]> git.ipfire.org Git - thirdparty/kernel/stable.git/commitdiff
cpuset: Defer flushing of the cpuset_migrate_mm_wq to task_work
authorChuyi Zhou <zhouchuyi@bytedance.com>
Thu, 4 Sep 2025 07:45:04 +0000 (15:45 +0800)
committerTejun Heo <tj@kernel.org>
Thu, 4 Sep 2025 17:22:38 +0000 (07:22 -1000)
Now in cpuset_attach(), we need to synchronously wait for
flush_workqueue to complete. The execution time of flushing
cpuset_migrate_mm_wq depends on the amount of mm migration initiated by
cpusets at that time. When the cpuset.mems of a cgroup occupying a large
amount of memory is modified, it may trigger extensive mm migration,
causing cpuset_attach() to block on flush_workqueue for an extended period.
This could be dangerous because cpuset_attach() is within the critical
section of cgroup_mutex, which may ultimately cause all cgroup-related
operations in the system to be blocked.

This patch attempts to defer the flush_workqueue() operation until
returning to userspace using the task_work which is originally proposed by
tejun[1], so that flush happens after cgroup_mutex is dropped. That way we
maintain the operation synchronicity while avoiding bothering anyone else.

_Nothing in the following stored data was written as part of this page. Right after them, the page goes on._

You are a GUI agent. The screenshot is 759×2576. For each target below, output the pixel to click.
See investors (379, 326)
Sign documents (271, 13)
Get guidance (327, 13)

[1]: https://lore.kernel.org/cgroups/ZgMFPMjZRZCsq9Q-@slm.duckdns.org/T/#m117f606fa24f66f0823a60f211b36f24bd9e1883

Originally-by: Tejun Heo <tj@kernel.org>
Signed-off-by: Chuyi Zhou <zhouchuyi@bytedance.com>
Reviewed-by: Waiman Long <longman@redhat.com>
Signed-off-by: Tejun Heo <tj@kernel.org>
kernel/cgroup/cpuset.c

index 9fc20ef97d7e5bddeea3fefa9342c351a3664ddd..0d41b4993f8cf4d7feda6096c47d0c82e46b375c 100644 (file)
@@ -40,6 +40,7 @@
 #include <linux/sched/isolation.h>
 #include <linux/wait.h>
 #include <linux/workqueue.h>
+#include <linux/task_work.h>
 
 DEFINE_STATIC_KEY_FALSE(cpusets_pre_enable_key);
 DEFINE_STATIC_KEY_FALSE(cpusets_enabled_key);
@@ -2619,9 +2620,24 @@ static void cpuset_migrate_mm(struct mm_struct *mm, const nodemask_t *from,
        }
 }
 
-static void cpuset_post_attach(void)
+static void flush_migrate_mm_task_workfn(struct callback_head *head)
 {
        flush_workqueue(cpuset_migrate_mm_wq);
+       kfree(head);
+}
+
+static void schedule_flush_migrate_mm(void)
+{
+       struct callback_head *flush_cb;
+
+       flush_cb = kzalloc(sizeof(struct callback_head), GFP_KERNEL);
+       if (!flush_cb)
+               return;
+
+       init_task_work(flush_cb, flush_migrate_mm_task_workfn);
+
+       if (task_work_add(current, flush_cb, TWA_RESUME))
+               kfree(flush_cb);
 }
 
 /*
@@ -3178,6 +3194,7 @@ static void cpuset_attach(struct cgroup_taskset *tset)
        struct cpuset *cs;
        struct cpuset *oldcs = cpuset_attach_old_cs;
        bool cpus_updated, mems_updated;
+       bool queue_task_work = false;
 
        cgroup_taskset_first(tset, &css);
        cs = css_cs(css);
@@ -3228,15 +3245,18 @@ static void cpuset_attach(struct cgroup_taskset *tset)
                         * @old_mems_allowed is the right nodesets that we
                         * migrate mm from.
                         */
-                       if (is_memory_migrate(cs))
+                       if (is_memory_migrate(cs)) {
                                cpuset_migrate_mm(mm, &oldcs->old_mems_allowed,
                                                  &cpuset_attach_nodemask_to);
-                       else
+                               queue_task_work = true;
+                       } else
                                mmput(mm);
                }
        }
 
 out:
+       if (queue_task_work)
+               schedule_flush_migrate_mm();
        cs->old_mems_allowed = cpuset_attach_nodemask_to;
 
        if (cs->nr_migrate_dl_tasks) {
@@ -3292,7 +3312,7 @@ ssize_t cpuset_write_resmask(struct kernfs_open_file *of,
 out_unlock:
        cpuset_full_unlock();
        if (of_cft(of)->private == FILE_MEMLIST)
-               flush_workqueue(cpuset_migrate_mm_wq);
+               schedule_flush_migrate_mm();
        return retval ?: nbytes;
 }
 
@@ -3739,7 +3759,6 @@ struct cgroup_subsys cpuset_cgrp_subsys = {
        .can_attach     = cpuset_can_attach,
        .cancel_attach  = cpuset_cancel_attach,
        .attach         = cpuset_attach,
-       .post_attach    = cpuset_post_attach,
        .bind           = cpuset_bind,
        .can_fork       = cpuset_can_fork,
        .cancel_fork    = cpuset_cancel_fork,